=== What you are asked to do ===
The stretch from the line with "Task: Clear the" through the line with "Given: Click the 正式版 release badge" in the records below: write it out exactly, and nothing else.

=== Source data ===
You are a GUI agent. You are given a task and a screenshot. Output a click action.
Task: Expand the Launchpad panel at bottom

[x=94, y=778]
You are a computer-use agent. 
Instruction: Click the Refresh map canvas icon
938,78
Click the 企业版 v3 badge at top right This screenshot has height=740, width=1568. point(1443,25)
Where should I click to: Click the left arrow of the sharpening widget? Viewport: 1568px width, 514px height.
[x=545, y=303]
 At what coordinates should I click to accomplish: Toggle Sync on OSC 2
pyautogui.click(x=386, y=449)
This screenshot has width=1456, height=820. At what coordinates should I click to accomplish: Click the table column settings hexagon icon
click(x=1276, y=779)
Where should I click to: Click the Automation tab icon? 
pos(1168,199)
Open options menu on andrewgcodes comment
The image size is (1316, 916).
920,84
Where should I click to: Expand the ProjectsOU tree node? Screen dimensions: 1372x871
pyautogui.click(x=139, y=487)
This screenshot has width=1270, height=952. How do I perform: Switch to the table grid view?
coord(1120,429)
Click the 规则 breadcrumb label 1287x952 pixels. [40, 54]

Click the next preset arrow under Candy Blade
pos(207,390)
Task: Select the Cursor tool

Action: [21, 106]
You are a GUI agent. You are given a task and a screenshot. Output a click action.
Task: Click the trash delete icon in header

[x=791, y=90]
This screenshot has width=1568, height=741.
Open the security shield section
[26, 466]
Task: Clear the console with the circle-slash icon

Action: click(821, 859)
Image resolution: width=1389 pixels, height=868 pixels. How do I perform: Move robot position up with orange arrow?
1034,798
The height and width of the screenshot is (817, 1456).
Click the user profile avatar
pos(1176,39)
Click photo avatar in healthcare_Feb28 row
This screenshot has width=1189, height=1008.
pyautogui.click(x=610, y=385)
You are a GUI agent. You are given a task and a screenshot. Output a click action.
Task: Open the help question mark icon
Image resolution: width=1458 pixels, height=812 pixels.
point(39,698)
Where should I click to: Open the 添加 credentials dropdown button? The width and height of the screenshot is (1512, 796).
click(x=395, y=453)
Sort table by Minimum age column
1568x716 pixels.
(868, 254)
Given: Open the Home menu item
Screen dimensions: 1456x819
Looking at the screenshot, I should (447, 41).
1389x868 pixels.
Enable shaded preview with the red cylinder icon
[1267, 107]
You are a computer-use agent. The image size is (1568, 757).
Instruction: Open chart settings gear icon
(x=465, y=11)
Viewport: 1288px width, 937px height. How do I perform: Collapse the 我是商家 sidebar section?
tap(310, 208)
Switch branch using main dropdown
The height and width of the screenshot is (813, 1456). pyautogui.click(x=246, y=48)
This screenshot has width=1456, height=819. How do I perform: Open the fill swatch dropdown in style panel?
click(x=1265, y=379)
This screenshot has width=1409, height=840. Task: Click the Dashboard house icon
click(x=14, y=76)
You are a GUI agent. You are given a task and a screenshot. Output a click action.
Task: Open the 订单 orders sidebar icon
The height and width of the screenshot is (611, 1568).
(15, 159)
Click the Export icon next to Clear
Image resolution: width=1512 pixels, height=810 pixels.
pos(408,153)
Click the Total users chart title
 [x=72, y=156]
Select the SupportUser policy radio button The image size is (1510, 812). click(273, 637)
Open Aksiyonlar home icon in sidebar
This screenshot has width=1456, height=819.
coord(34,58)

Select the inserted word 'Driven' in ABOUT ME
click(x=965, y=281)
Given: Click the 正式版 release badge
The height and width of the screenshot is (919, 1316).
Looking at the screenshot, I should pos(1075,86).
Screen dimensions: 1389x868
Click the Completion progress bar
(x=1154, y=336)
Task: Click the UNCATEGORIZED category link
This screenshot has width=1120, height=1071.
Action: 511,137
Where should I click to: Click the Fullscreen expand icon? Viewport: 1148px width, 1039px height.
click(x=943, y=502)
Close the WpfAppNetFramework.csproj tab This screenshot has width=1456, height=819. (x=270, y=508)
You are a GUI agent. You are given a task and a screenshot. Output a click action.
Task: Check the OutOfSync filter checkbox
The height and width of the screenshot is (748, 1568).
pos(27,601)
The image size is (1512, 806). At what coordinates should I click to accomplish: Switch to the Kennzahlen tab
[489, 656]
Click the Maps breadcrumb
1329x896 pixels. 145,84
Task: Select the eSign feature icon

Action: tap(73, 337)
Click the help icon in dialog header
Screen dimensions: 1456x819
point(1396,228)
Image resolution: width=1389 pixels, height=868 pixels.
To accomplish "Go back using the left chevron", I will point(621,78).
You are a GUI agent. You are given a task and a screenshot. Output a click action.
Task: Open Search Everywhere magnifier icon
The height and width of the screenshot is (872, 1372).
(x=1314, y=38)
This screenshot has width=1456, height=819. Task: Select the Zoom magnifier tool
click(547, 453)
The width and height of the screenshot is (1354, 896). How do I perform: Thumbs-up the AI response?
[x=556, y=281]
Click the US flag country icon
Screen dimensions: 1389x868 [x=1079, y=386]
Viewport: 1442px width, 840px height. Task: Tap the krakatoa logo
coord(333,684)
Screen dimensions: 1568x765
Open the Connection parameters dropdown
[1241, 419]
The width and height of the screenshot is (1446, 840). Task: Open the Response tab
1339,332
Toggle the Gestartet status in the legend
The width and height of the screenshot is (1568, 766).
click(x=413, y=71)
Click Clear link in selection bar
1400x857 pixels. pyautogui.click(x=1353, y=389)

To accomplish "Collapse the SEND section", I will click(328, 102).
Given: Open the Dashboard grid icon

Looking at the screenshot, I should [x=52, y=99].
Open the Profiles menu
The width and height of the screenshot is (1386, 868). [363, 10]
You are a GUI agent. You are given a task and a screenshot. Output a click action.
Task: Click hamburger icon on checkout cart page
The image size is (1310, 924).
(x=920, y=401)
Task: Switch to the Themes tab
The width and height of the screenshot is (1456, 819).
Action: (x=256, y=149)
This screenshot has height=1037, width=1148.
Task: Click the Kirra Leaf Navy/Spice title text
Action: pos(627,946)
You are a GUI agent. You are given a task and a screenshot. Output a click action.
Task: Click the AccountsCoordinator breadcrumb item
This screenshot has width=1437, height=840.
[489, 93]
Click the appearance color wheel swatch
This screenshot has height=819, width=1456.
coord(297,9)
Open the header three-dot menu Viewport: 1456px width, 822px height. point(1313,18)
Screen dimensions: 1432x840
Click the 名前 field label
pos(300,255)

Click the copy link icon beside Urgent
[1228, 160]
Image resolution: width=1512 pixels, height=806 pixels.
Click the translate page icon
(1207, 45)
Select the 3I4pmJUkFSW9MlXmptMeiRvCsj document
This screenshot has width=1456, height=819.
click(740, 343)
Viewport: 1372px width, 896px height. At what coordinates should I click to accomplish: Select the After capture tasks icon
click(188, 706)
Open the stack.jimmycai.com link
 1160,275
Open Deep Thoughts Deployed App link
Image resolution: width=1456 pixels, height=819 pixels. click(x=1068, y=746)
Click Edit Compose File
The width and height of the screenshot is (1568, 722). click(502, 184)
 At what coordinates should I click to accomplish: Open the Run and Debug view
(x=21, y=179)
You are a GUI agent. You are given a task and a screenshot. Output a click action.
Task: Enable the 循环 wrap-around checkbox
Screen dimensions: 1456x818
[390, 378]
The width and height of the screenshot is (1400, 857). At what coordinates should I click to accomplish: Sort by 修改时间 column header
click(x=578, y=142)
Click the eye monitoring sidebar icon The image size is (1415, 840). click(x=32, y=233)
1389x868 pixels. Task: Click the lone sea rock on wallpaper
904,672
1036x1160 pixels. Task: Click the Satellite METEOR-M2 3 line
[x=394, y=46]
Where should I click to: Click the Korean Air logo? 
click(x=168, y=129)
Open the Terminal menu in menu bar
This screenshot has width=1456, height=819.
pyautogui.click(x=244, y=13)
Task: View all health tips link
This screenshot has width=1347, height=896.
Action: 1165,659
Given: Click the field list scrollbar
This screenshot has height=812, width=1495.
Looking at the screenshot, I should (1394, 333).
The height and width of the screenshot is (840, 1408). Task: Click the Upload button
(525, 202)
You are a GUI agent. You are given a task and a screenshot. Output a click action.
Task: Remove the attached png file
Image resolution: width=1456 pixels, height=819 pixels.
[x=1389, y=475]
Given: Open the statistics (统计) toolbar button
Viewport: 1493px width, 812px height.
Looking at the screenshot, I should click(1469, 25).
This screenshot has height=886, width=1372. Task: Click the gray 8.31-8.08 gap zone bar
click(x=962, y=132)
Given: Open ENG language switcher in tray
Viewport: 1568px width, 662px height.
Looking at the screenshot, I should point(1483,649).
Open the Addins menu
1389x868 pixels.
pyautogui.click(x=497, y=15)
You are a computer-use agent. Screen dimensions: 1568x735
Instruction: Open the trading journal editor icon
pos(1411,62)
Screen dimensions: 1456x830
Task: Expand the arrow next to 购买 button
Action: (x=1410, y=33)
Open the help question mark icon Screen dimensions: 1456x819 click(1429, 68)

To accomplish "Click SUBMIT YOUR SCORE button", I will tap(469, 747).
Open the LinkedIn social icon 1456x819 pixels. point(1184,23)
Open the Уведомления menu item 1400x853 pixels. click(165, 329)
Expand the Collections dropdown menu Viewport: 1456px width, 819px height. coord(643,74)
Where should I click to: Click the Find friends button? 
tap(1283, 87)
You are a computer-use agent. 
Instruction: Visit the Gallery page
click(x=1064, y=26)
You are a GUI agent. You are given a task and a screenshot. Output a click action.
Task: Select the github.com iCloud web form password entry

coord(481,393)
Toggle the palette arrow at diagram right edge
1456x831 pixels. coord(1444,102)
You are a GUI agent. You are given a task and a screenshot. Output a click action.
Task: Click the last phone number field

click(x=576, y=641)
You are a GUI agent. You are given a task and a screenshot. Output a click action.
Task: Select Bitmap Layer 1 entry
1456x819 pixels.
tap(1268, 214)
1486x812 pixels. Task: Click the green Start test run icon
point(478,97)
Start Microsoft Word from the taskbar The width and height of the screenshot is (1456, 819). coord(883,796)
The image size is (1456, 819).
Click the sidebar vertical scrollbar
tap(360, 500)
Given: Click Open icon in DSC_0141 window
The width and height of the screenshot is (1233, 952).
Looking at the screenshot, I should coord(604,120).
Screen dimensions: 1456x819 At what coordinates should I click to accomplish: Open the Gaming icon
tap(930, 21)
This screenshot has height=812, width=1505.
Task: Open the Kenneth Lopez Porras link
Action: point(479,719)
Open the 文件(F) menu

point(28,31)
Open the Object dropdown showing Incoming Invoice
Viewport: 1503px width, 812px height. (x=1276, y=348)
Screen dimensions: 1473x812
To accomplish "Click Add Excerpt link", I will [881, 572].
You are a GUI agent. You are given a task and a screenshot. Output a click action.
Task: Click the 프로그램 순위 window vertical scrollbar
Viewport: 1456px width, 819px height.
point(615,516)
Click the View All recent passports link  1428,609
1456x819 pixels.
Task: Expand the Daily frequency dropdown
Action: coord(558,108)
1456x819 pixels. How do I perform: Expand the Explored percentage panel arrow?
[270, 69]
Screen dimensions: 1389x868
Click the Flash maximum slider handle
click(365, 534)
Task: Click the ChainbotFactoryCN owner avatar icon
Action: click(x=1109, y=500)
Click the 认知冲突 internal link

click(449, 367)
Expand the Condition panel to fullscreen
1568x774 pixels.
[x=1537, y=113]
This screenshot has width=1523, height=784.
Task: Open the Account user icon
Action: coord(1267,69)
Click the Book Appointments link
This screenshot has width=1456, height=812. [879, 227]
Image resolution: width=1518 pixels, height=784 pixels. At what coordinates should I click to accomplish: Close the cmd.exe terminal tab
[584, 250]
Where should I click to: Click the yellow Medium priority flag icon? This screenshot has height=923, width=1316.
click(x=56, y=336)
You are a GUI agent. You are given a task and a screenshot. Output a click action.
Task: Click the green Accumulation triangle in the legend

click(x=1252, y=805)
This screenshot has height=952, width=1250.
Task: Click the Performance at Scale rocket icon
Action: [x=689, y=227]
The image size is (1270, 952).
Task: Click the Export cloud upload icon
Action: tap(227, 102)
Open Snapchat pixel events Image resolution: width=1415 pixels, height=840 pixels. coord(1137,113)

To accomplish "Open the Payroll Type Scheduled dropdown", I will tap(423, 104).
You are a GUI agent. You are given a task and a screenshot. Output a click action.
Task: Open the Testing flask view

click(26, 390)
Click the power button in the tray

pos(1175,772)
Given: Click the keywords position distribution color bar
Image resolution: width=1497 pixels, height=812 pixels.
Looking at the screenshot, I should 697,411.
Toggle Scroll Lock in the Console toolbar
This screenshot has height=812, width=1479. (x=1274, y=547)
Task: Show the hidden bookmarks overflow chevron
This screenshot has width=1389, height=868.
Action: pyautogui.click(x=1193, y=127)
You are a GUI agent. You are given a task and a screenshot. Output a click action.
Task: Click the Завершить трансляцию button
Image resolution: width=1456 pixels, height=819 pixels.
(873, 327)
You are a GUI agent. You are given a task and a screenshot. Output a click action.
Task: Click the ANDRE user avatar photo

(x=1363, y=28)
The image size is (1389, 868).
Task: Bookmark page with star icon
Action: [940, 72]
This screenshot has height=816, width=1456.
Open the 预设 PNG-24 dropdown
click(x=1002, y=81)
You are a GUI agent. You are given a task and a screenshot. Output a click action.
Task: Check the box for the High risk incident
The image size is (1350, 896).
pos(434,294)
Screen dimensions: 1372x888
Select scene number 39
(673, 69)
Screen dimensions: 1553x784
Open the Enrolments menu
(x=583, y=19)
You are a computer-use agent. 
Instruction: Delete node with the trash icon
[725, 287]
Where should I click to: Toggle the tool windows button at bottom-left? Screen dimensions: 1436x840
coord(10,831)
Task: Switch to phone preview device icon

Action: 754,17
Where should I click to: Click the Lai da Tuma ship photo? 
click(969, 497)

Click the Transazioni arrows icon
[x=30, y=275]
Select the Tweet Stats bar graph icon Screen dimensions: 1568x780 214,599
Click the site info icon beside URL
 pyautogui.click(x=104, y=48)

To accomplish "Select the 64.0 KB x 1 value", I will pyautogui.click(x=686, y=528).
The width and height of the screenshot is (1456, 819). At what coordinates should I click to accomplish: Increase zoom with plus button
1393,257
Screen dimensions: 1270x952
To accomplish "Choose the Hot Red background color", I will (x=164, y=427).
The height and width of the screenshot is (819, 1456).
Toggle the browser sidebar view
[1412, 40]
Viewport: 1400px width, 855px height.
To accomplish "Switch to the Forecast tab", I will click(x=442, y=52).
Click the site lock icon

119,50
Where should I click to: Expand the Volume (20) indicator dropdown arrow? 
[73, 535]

=== Answer space ===
Task: Clear the console with the circle-slash icon

Action: click(821, 859)
Image resolution: width=1389 pixels, height=868 pixels. How do I perform: Move robot position up with orange arrow?
1034,798
The height and width of the screenshot is (817, 1456).
Click the user profile avatar
pos(1176,39)
Click photo avatar in healthcare_Feb28 row
This screenshot has width=1189, height=1008.
pyautogui.click(x=610, y=385)
You are a GUI agent. You are given a task and a screenshot. Output a click action.
Task: Open the help question mark icon
Image resolution: width=1458 pixels, height=812 pixels.
point(39,698)
Where should I click to: Open the 添加 credentials dropdown button? The width and height of the screenshot is (1512, 796).
click(x=395, y=453)
Sort table by Minimum age column
1568x716 pixels.
(868, 254)
Given: Open the Home menu item
Screen dimensions: 1456x819
Looking at the screenshot, I should (447, 41).
1389x868 pixels.
Enable shaded preview with the red cylinder icon
[1267, 107]
You are a computer-use agent. The image size is (1568, 757).
Instruction: Open chart settings gear icon
(x=465, y=11)
Viewport: 1288px width, 937px height. How do I perform: Collapse the 我是商家 sidebar section?
tap(310, 208)
Switch branch using main dropdown
The height and width of the screenshot is (813, 1456). pyautogui.click(x=246, y=48)
This screenshot has width=1456, height=819. How do I perform: Open the fill swatch dropdown in style panel?
click(x=1265, y=379)
This screenshot has width=1409, height=840. Task: Click the Dashboard house icon
click(x=14, y=76)
You are a GUI agent. You are given a task and a screenshot. Output a click action.
Task: Open the 订单 orders sidebar icon
The height and width of the screenshot is (611, 1568).
(15, 159)
Click the Export icon next to Clear
Image resolution: width=1512 pixels, height=810 pixels.
pos(408,153)
Click the Total users chart title
 [x=72, y=156]
Select the SupportUser policy radio button The image size is (1510, 812). click(273, 637)
Open Aksiyonlar home icon in sidebar
This screenshot has width=1456, height=819.
coord(34,58)

Select the inserted word 'Driven' in ABOUT ME
click(x=965, y=281)
Given: Click the 正式版 release badge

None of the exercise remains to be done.